BRIEF:
Word for word, print the entries that follow.

Stored items from a collection:
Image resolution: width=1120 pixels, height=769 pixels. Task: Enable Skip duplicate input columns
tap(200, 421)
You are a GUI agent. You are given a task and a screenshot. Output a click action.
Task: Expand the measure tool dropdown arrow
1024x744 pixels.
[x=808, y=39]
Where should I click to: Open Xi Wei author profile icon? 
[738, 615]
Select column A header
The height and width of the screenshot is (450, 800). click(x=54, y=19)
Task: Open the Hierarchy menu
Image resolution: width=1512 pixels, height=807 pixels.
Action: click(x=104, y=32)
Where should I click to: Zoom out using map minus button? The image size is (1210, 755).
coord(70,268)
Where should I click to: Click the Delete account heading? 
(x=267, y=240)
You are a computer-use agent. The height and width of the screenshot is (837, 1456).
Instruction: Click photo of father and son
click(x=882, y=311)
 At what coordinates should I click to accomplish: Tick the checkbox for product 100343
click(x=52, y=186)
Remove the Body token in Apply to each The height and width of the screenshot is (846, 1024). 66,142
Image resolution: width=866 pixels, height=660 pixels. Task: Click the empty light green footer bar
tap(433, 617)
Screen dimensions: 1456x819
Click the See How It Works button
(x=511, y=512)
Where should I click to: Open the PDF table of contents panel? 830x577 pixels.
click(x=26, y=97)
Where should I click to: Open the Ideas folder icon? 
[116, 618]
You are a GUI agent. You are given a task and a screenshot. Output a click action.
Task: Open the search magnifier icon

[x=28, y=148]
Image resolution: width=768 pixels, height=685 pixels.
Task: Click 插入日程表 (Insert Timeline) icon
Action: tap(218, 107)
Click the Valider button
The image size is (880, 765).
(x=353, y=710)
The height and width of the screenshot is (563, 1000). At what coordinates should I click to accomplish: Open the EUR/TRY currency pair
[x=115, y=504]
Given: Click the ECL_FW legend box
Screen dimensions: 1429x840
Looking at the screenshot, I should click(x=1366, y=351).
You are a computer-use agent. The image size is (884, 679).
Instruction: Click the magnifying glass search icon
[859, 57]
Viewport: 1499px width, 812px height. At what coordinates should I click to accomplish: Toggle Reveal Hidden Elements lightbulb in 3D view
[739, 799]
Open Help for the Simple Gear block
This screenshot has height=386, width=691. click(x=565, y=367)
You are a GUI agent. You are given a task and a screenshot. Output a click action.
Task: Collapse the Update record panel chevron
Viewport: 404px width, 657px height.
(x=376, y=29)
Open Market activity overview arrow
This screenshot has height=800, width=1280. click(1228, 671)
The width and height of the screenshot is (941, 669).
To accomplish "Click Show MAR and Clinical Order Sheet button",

TASK ANSWER:
Image resolution: width=1120 pixels, height=769 pixels. Task: Enable Skip duplicate input columns
tap(200, 421)
You are a GUI agent. You are given a task and a screenshot. Output a click action.
Task: Expand the measure tool dropdown arrow
1024x744 pixels.
[x=808, y=39]
Where should I click to: Open Xi Wei author profile icon? 
[738, 615]
Select column A header
The height and width of the screenshot is (450, 800). click(x=54, y=19)
Task: Open the Hierarchy menu
Image resolution: width=1512 pixels, height=807 pixels.
Action: click(x=104, y=32)
Where should I click to: Zoom out using map minus button? The image size is (1210, 755).
coord(70,268)
Where should I click to: Click the Delete account heading? 
(x=267, y=240)
You are a computer-use agent. The height and width of the screenshot is (837, 1456).
Instruction: Click photo of father and son
click(x=882, y=311)
 At what coordinates should I click to accomplish: Tick the checkbox for product 100343
click(x=52, y=186)
Remove the Body token in Apply to each The height and width of the screenshot is (846, 1024). 66,142
Image resolution: width=866 pixels, height=660 pixels. Task: Click the empty light green footer bar
tap(433, 617)
Screen dimensions: 1456x819
Click the See How It Works button
(x=511, y=512)
Where should I click to: Open the PDF table of contents panel? 830x577 pixels.
click(x=26, y=97)
Where should I click to: Open the Ideas folder icon? 
[116, 618]
You are a GUI agent. You are given a task and a screenshot. Output a click action.
Task: Open the search magnifier icon

[x=28, y=148]
Image resolution: width=768 pixels, height=685 pixels.
Task: Click 插入日程表 (Insert Timeline) icon
Action: tap(218, 107)
Click the Valider button
The image size is (880, 765).
(x=353, y=710)
The height and width of the screenshot is (563, 1000). At what coordinates should I click to accomplish: Open the EUR/TRY currency pair
[x=115, y=504]
Given: Click the ECL_FW legend box
Screen dimensions: 1429x840
Looking at the screenshot, I should click(x=1366, y=351).
You are a computer-use agent. The image size is (884, 679).
Instruction: Click the magnifying glass search icon
[859, 57]
Viewport: 1499px width, 812px height. At what coordinates should I click to accomplish: Toggle Reveal Hidden Elements lightbulb in 3D view
[739, 799]
Open Help for the Simple Gear block
This screenshot has height=386, width=691. click(x=565, y=367)
You are a GUI agent. You are given a task and a screenshot. Output a click action.
Task: Collapse the Update record panel chevron
Viewport: 404px width, 657px height.
(x=376, y=29)
Open Market activity overview arrow
This screenshot has height=800, width=1280. click(1228, 671)
The width and height of the screenshot is (941, 669).
To accomplish "Click Show MAR and Clinical Order Sheet button",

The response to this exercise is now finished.